Ein Arzt behandelt das Kind eines bekennenden Nazis, dieser trägt eine „schwarze Sonne“ im Nacken. Der Arzt zeigt sich empathisch der seelischen Belastung des Vaters gegenüber. Der Vater und sein Kind verlassen das Krankenhaus.
So simpel sind die Rahmenbedingungen, die die Stadt Ulm in einer ersten Reaktion als „Mutige Auseinandersetzung mit einem tabuisierten Thema“ bezeichnet. Sie bezeichnet das „Umdenken des Neonazis“ als „Kernaussage in dieser Szene“.
Was aber sehen wir? Einen Arzt der ein Kind behandelt, ungeachtet der Ideologie des Vaters. Einen Arzt der auf eine Hilfe suchende, stark belastete Person eingeht. Wir sehen keine Person die sich ändert, wir sehen keinen Rechtsextremen, der – ein Jahr, 3 Jahre, 5 Jahre später – ein anderer Mensch ist. Der nun im privaten Umfeld mit dem „Muslim“ zusammen sitzt oder sich von der radikalen Szene gelöst hätte und dies ebenso deutlich durch eine Cover-Up Tätowierung zur Schau stellt.
Das ist KEINE kritische Auseinandersetzung mit einem „tabuisierten Thema“, das ist überhaupt keine Auseinandersetzung mit dem Thema sondern eine normalisierende Darstellung eines rechtsextremen Menschen in einer emotionalen Ausnahmesituation.
Wir möchten an das Leben eines realen Arztes in der Zeit des Nationalsozialismus, der seit 1891 in Ulm praktizierte erinnern.
„Dr. Ludwig Hecht (* 14. Oktober 1866) war praktischer und Armenarzt bis ihm von den Nationalsozialisten die Approbation entzogen wurde.

Rohdaten:
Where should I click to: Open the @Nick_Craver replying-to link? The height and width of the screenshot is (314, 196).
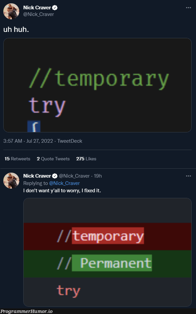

Aufgaben:
A - Erkläre anhand des Textes über die Ulmer Szene, warum darin keine kritische Auseinandersetzung mit einem tabuisierten Thema gesehen wird.
B - Entscheide für jede Aussage, ob sie mit dem Text über die Ulmer Szene übereinstimmt: (i) Die Stadt Ulm nennt das Umdenken des Neonazis die Kernaussage der Szene. (ii) Der Arzt in der Szene lehnt die Behandlung wegen der Ideologie des Vaters ab. (iii) Dr. Ludwig Hecht praktizierte seit 1891 in Ulm.
C - Führe den Text über die Ulmer Szene im Anschluss an seinen letzten Satz fort.

Lösungen:
A - Die Szene zeigt nur einen Arzt, der ein Kind ungeachtet der Ideologie des Vaters behandelt und auf den stark belasteten Vater eingeht. Eine Person, die sich ändert, ist darin nicht zu sehen. Es gibt auch keinen Rechtsextremen, der Jahre später ein anderer Mensch ist und sich von der radikalen Szene gelöst hat. Deshalb sei die Szene eine normalisierende Darstellung eines rechtsextremen Menschen in einer emotionalen Ausnahmesituation.

B -
(i) Ja: „Sie bezeichnet das „Umdenken des Neonazis“ als „Kernaussage in dieser Szene“.“
(ii) Nein: „Einen Arzt der ein Kind behandelt, ungeachtet der Ideologie des Vaters.“
(iii) Ja: „der seit 1891 in Ulm praktizierte“

C -
Über das Ghettohaus in der Ensingerstr. 3 und das jüdische Altersheim im Oberstotzinger Schloss kam er am 22. 8. 1942 in das Konzentrationslager Theresienstadt, wo er am 21. Januar 1943 an Unterernährung starb.“
Ein Arzt, der auch für die ärmsten Ulms einstand, wurde deportiert und ermordet.
Dass die Stadt Ulm, oder die Produktionsfirma absichtlich geschichtsvergessen entschieden hat wollen wir uns nicht vorstellen. Wir sind jedoch erschrocken darüber, dass eine derartige unkritische Auseinandersetzung, ein „Darstellen bekennender Nazis“ als normaler, akzeptierter und am Ende sogar angesehener (siehe die lächelnde Nonne) Teil der Gesellschaft in Ulm dargestellt wird. Jegliche Kritik daran wird weiterhin schlichtweg ignoriert oder als „Empörungsgesellschaft“ bezeichnet. Das haben die Opfer rechter Übergriffe nicht verdient.
„Hier ist keine Expertenkomission sondern ein klarer Standpunkt gefragt. Dass in der Stadt der Geschwister Scholl, ernsthaft darüber diskutiert werden muss, ob rechtsextreme Symbole in einen Imagefilm passen, ist unfassbar.“, schließt Anja Hirschel.